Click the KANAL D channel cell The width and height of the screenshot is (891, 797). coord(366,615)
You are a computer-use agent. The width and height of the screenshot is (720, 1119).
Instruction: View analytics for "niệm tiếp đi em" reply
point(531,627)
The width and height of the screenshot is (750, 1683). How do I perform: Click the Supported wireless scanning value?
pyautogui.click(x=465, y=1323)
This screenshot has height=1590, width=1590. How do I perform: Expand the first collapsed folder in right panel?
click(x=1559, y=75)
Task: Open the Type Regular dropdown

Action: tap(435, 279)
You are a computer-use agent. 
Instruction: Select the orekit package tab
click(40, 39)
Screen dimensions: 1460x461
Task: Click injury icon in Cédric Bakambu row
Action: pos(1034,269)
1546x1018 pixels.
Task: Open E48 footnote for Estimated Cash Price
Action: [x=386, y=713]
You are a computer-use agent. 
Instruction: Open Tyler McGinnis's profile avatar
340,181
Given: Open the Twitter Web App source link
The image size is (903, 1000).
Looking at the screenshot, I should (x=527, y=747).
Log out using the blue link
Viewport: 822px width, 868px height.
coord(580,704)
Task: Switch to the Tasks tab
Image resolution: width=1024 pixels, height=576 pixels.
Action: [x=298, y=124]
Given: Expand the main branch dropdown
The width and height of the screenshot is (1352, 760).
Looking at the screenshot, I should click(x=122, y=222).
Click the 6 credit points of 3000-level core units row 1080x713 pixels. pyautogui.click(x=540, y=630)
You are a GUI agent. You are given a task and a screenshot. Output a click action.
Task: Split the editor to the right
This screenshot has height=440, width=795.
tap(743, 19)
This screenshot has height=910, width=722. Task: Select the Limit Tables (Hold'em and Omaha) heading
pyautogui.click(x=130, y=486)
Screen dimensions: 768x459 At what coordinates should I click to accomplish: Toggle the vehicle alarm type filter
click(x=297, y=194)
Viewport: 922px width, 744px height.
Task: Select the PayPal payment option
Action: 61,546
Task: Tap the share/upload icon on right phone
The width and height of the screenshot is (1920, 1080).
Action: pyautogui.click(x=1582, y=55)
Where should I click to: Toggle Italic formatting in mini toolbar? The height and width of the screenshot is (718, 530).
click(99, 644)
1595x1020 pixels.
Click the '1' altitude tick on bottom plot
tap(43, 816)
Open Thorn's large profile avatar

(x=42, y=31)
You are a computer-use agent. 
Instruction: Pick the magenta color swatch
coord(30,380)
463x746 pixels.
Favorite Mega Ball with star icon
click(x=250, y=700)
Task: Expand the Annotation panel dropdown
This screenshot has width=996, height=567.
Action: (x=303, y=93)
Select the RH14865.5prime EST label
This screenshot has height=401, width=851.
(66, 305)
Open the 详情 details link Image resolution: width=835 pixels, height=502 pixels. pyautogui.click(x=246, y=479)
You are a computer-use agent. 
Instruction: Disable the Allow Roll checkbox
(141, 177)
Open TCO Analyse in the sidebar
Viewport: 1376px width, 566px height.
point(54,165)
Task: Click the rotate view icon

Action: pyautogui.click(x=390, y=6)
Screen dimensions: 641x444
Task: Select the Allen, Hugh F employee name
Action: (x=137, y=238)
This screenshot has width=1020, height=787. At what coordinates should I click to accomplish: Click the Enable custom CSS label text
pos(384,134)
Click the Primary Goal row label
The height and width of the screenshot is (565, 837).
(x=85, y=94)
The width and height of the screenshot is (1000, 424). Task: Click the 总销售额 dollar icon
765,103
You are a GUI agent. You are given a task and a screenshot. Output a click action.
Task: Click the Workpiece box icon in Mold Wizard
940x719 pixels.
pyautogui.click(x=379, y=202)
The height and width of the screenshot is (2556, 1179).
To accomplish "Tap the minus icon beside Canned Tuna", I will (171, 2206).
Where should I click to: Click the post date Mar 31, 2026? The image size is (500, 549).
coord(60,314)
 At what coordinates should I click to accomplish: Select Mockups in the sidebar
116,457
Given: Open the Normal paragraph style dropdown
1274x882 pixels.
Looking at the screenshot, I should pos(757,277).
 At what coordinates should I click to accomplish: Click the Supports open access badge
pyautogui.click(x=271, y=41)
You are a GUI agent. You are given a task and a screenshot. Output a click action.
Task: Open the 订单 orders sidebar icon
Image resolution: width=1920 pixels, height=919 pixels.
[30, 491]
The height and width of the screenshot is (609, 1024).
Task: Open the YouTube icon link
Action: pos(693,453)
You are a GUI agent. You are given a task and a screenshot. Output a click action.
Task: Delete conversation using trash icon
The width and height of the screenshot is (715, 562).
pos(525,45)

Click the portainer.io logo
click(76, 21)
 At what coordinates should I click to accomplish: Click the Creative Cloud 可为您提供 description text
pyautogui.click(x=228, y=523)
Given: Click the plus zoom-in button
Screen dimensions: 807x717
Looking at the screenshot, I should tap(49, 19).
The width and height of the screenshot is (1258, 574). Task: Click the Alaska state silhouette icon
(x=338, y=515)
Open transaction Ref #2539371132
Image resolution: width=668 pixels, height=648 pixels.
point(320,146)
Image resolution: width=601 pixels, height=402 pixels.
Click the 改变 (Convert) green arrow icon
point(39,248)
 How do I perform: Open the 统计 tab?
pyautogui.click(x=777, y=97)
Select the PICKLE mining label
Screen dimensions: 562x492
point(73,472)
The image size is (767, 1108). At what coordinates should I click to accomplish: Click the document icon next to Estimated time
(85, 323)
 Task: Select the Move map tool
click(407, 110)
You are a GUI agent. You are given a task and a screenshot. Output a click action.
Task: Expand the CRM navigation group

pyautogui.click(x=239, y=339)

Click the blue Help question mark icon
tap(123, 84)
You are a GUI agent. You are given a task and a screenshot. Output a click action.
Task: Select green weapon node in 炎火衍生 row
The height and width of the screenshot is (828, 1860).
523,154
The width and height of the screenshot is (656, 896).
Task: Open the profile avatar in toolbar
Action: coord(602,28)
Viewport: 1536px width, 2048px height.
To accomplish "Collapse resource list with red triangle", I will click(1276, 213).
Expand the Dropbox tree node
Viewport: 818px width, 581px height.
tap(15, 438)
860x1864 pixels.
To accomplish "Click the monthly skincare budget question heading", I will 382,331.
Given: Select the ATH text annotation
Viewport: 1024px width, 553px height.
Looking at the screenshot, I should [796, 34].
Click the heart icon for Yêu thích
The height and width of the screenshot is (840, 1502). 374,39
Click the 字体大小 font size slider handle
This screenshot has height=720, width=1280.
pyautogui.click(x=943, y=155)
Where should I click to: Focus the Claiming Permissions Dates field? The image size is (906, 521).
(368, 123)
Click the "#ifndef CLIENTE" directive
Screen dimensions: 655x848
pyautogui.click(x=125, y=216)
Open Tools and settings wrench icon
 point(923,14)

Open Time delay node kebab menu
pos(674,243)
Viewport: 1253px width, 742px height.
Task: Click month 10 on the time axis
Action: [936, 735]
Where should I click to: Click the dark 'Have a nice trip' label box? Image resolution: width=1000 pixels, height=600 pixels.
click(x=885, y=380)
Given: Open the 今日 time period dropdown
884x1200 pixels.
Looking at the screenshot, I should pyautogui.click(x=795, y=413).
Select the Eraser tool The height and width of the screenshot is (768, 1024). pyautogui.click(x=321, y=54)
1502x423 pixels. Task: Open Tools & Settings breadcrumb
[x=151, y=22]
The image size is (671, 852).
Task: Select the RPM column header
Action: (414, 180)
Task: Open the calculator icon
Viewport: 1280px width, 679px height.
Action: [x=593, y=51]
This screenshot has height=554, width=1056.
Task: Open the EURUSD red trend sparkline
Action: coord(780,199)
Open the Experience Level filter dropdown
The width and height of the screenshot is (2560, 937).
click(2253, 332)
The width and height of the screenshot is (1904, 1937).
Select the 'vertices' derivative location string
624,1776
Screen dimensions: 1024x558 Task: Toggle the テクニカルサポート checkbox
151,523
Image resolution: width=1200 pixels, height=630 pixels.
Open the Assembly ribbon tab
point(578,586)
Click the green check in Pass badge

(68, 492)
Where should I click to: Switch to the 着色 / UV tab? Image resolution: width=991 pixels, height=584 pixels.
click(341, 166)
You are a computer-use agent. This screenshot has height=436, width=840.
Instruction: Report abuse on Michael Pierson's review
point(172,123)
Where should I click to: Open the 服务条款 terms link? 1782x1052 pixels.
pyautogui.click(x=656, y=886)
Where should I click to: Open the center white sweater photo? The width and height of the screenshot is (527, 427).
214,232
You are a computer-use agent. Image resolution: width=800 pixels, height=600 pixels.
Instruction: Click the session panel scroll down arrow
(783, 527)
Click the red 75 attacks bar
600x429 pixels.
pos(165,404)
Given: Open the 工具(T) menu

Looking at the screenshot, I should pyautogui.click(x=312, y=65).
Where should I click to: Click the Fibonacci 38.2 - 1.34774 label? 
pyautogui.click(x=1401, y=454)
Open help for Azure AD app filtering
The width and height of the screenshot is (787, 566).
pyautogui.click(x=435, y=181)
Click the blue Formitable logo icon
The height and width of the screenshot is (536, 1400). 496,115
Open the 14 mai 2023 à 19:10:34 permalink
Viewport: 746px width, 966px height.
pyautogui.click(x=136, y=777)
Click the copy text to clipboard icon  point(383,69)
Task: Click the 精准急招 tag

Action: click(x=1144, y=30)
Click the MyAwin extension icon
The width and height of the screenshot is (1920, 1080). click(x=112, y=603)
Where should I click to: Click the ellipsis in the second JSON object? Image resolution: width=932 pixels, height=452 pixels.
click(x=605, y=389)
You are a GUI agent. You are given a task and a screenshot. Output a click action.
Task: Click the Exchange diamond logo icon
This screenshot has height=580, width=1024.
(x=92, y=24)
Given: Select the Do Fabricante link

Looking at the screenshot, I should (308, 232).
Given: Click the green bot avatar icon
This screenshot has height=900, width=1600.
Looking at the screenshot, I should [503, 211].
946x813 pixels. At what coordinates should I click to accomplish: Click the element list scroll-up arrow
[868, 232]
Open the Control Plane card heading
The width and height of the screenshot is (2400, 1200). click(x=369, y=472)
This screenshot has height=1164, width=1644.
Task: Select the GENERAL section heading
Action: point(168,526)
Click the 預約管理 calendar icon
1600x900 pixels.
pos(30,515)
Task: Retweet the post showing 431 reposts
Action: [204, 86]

Exercise brief:
The required output is each line from the one with "Viewport: 746px width, 966px height." through the end of the material above, repeated exactly with both ends included.

Result of the exercise:
Viewport: 746px width, 966px height.
pyautogui.click(x=136, y=777)
Click the copy text to clipboard icon  point(383,69)
Task: Click the 精准急招 tag

Action: click(x=1144, y=30)
Click the MyAwin extension icon
The width and height of the screenshot is (1920, 1080). click(x=112, y=603)
Where should I click to: Click the ellipsis in the second JSON object? Image resolution: width=932 pixels, height=452 pixels.
click(x=605, y=389)
You are a GUI agent. You are given a task and a screenshot. Output a click action.
Task: Click the Exchange diamond logo icon
This screenshot has height=580, width=1024.
(x=92, y=24)
Given: Select the Do Fabricante link

Looking at the screenshot, I should (308, 232).
Given: Click the green bot avatar icon
This screenshot has height=900, width=1600.
Looking at the screenshot, I should [503, 211].
946x813 pixels. At what coordinates should I click to accomplish: Click the element list scroll-up arrow
[868, 232]
Open the Control Plane card heading
The width and height of the screenshot is (2400, 1200). click(x=369, y=472)
This screenshot has height=1164, width=1644.
Task: Select the GENERAL section heading
Action: point(168,526)
Click the 預約管理 calendar icon
1600x900 pixels.
pos(30,515)
Task: Retweet the post showing 431 reposts
Action: [204, 86]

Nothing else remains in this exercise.